## Task to carry out
Up to and including the line with "킬크로그 History (117, 2440)", restate every line of the records below word for word, from the first line on, leaving out the pictures.

***** Dataset records *****

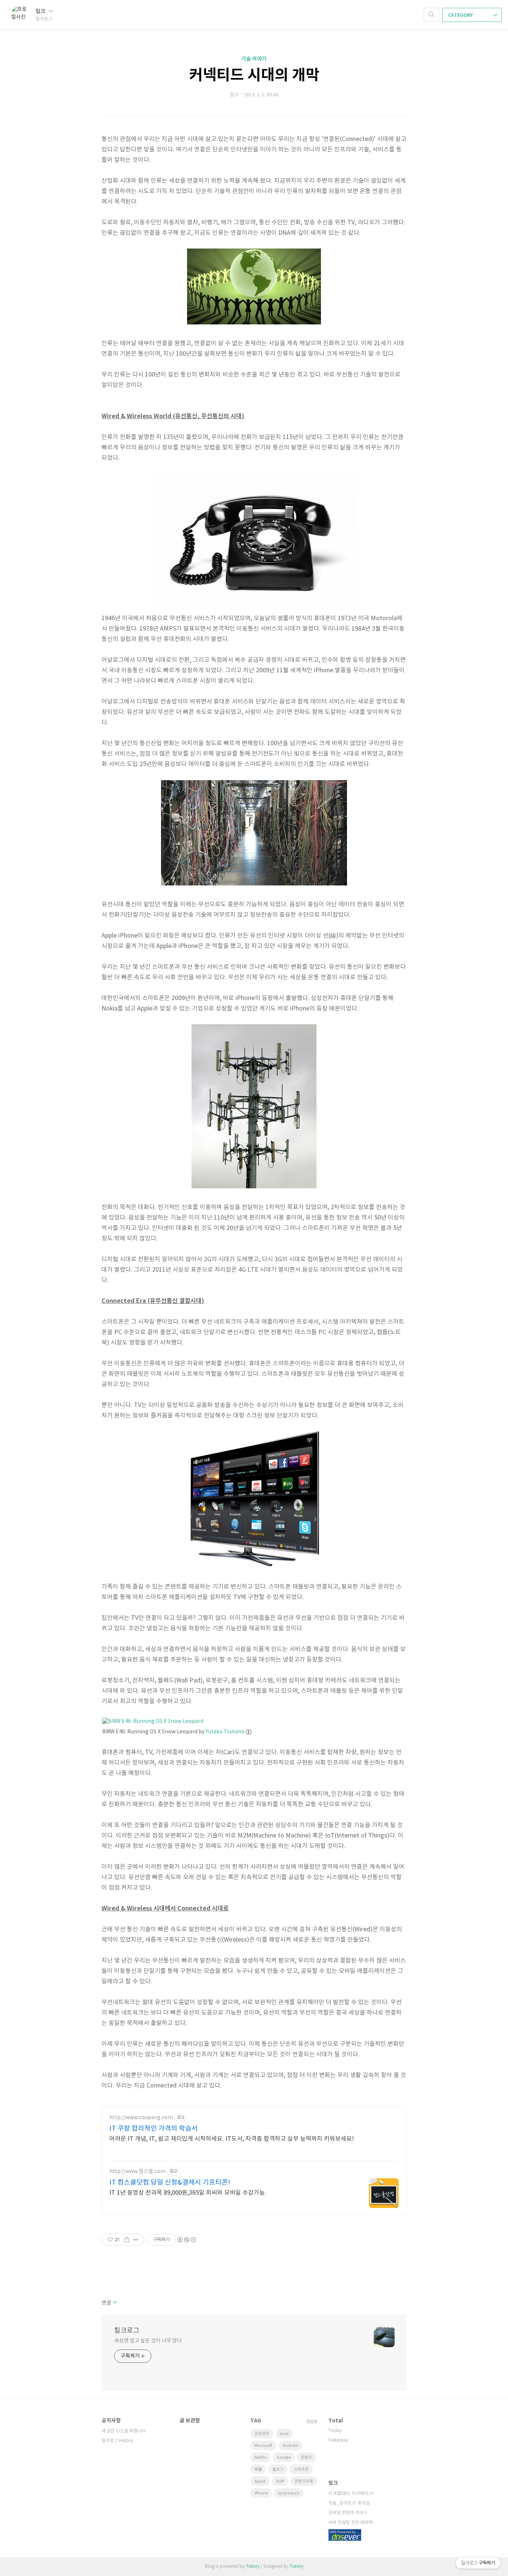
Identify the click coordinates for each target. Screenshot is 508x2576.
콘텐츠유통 (304, 2481)
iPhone (261, 2493)
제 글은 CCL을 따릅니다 (124, 2431)
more (311, 2421)
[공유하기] (126, 2239)
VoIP (280, 2481)
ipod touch (288, 2493)
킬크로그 (126, 2331)
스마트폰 (301, 2469)
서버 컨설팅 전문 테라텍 (350, 2522)
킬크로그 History (117, 2440)
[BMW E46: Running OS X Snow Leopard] (152, 1721)
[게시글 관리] (136, 2239)
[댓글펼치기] (114, 2303)
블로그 (277, 2469)
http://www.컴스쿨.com (137, 2172)
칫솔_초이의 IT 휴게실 (349, 2503)
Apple (260, 2481)
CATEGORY (461, 15)
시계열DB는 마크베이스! (350, 2493)
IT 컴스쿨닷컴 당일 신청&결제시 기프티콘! (169, 2182)
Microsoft (263, 2445)
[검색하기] (431, 15)
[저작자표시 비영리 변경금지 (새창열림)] (186, 2240)
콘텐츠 (306, 2457)
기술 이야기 (254, 59)
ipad (284, 2433)
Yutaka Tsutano (225, 1732)
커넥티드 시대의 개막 (254, 75)
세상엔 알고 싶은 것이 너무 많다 (148, 2341)
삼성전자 (261, 2433)
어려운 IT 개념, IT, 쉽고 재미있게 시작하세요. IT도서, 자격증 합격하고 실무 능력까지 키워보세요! (231, 2139)
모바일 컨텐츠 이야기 (347, 2513)
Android (290, 2445)
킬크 (41, 11)
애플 (258, 2469)
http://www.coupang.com (141, 2118)
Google (283, 2457)
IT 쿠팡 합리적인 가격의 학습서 (153, 2129)
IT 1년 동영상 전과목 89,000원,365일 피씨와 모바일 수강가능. (187, 2192)
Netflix (260, 2457)
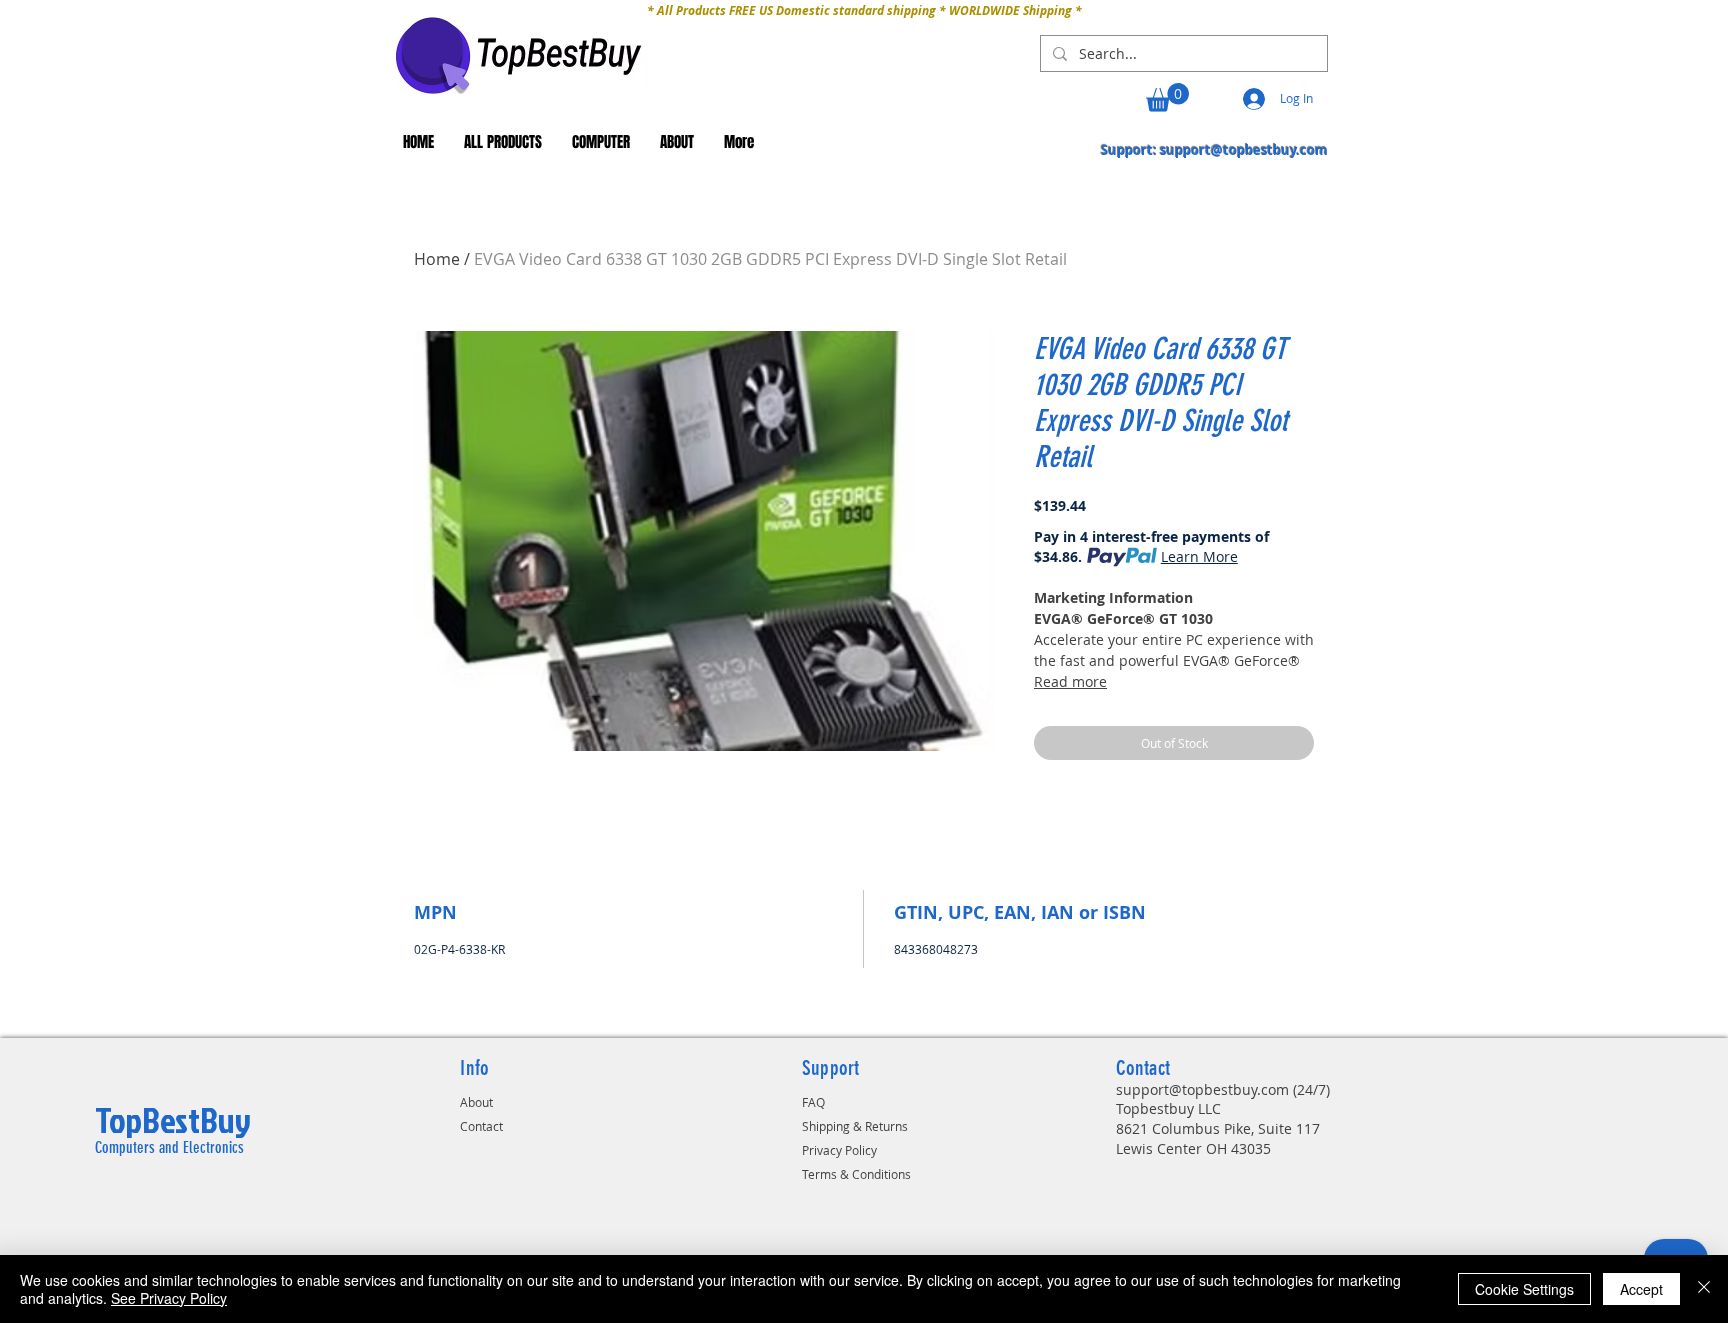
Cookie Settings (1524, 1289)
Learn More (1199, 556)
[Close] (1704, 1289)
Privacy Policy (839, 1150)
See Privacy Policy (169, 1298)
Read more (1070, 681)
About (476, 1102)
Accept (1641, 1289)
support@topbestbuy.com (1244, 150)
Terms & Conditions (856, 1174)
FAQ (813, 1102)
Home (437, 259)
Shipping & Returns (855, 1126)
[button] (1167, 97)
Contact (481, 1126)
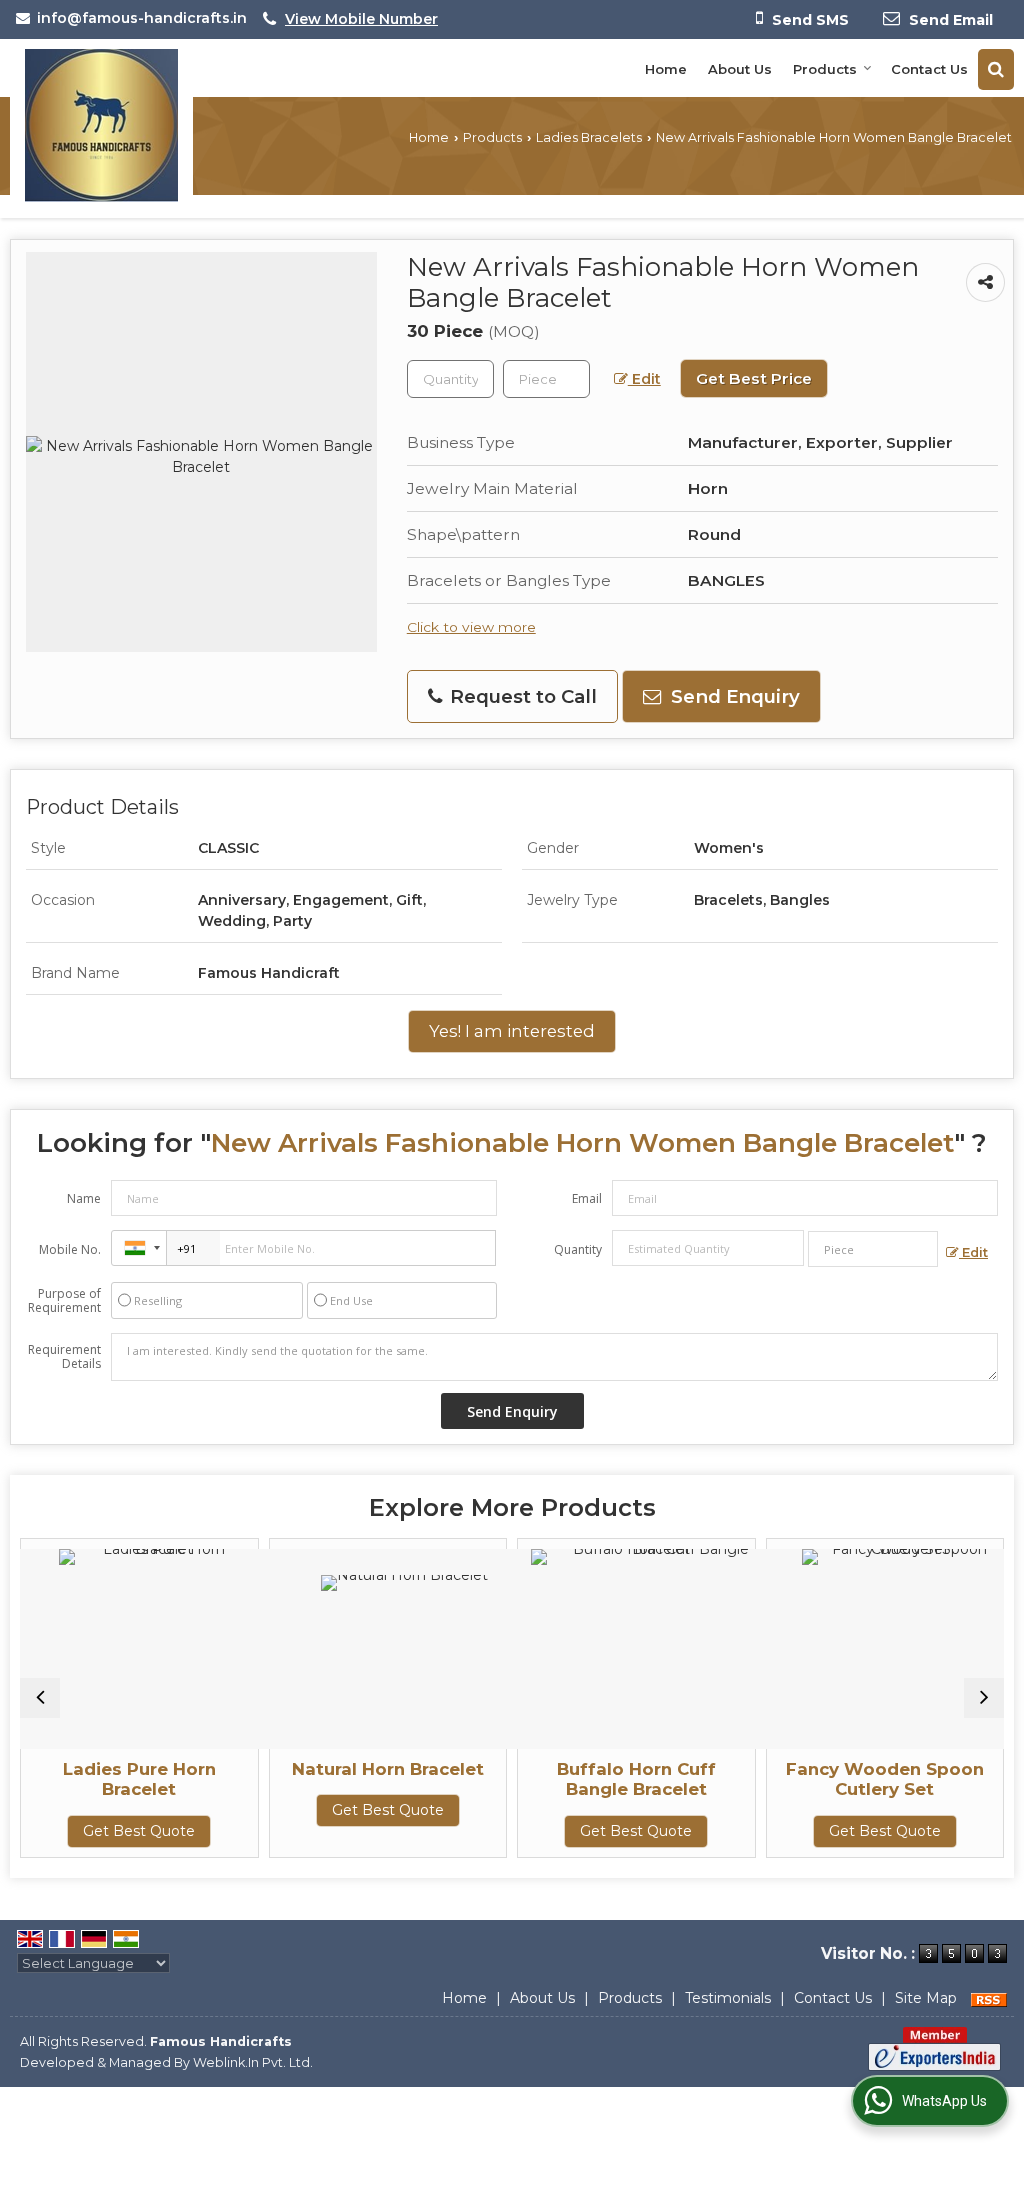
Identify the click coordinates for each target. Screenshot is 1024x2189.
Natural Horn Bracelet (310, 1769)
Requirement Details (64, 1357)
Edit (644, 379)
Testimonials (728, 1998)
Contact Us (929, 69)
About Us (740, 69)
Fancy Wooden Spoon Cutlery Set (807, 1779)
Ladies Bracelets (589, 137)
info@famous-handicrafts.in (142, 18)
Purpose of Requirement (64, 1301)
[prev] (40, 1698)
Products (825, 69)
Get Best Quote (310, 1810)
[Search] (996, 69)
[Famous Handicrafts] (101, 125)
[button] (361, 19)
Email (587, 1198)
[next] (984, 1698)
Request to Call (521, 696)
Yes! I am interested (512, 1031)
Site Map (926, 1998)
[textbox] (546, 379)
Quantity (578, 1249)
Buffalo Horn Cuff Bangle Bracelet (558, 1779)
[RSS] (989, 1998)
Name (84, 1198)
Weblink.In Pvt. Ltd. (253, 2062)
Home (666, 69)
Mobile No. (70, 1249)
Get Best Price (754, 378)
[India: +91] (139, 1248)
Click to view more (471, 627)
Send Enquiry (733, 696)
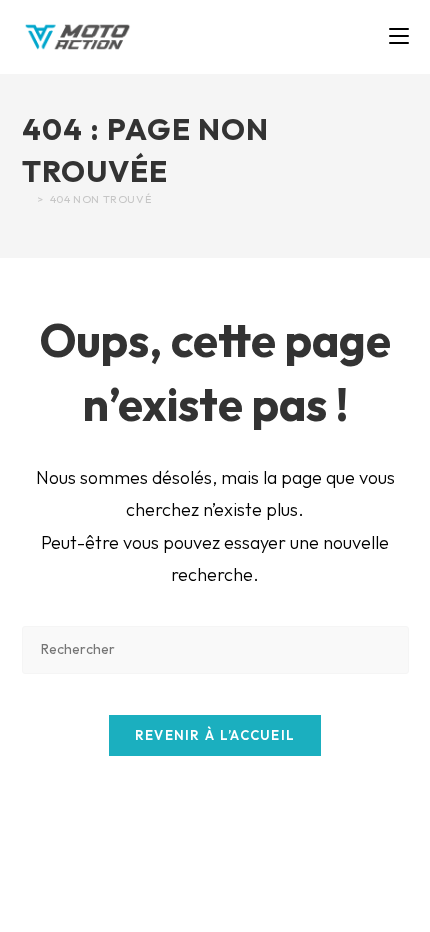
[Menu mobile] (399, 36)
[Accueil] (27, 199)
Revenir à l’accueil (215, 735)
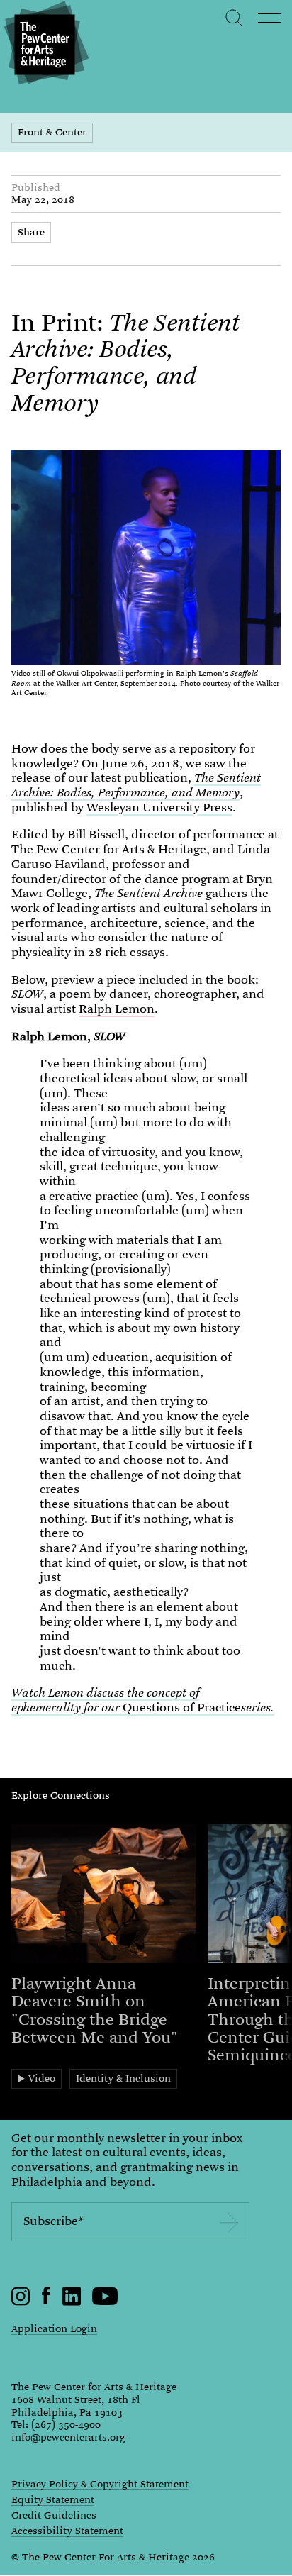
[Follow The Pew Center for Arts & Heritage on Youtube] (105, 2302)
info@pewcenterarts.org (68, 2437)
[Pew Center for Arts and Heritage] (44, 44)
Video (41, 2078)
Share (31, 232)
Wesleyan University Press (159, 807)
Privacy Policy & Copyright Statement (100, 2484)
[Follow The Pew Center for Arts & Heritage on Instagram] (20, 2302)
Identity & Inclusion (123, 2078)
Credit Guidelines (53, 2515)
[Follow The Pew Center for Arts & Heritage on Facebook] (46, 2301)
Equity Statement (52, 2500)
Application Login (54, 2328)
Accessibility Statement (67, 2531)
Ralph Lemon (117, 1009)
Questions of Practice (142, 1700)
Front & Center (52, 132)
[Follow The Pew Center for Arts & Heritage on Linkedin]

*****

## Result below
Identify the click coordinates for each target. Screenshot is 508x2576.
콘텐츠유통 (304, 2481)
iPhone (261, 2493)
제 글은 CCL을 따릅니다 (124, 2431)
more (311, 2421)
[공유하기] (126, 2239)
VoIP (280, 2481)
ipod touch (288, 2493)
킬크로그 (126, 2331)
스마트폰 (301, 2469)
서버 컨설팅 전문 테라텍 (350, 2522)
킬크로그 History (117, 2440)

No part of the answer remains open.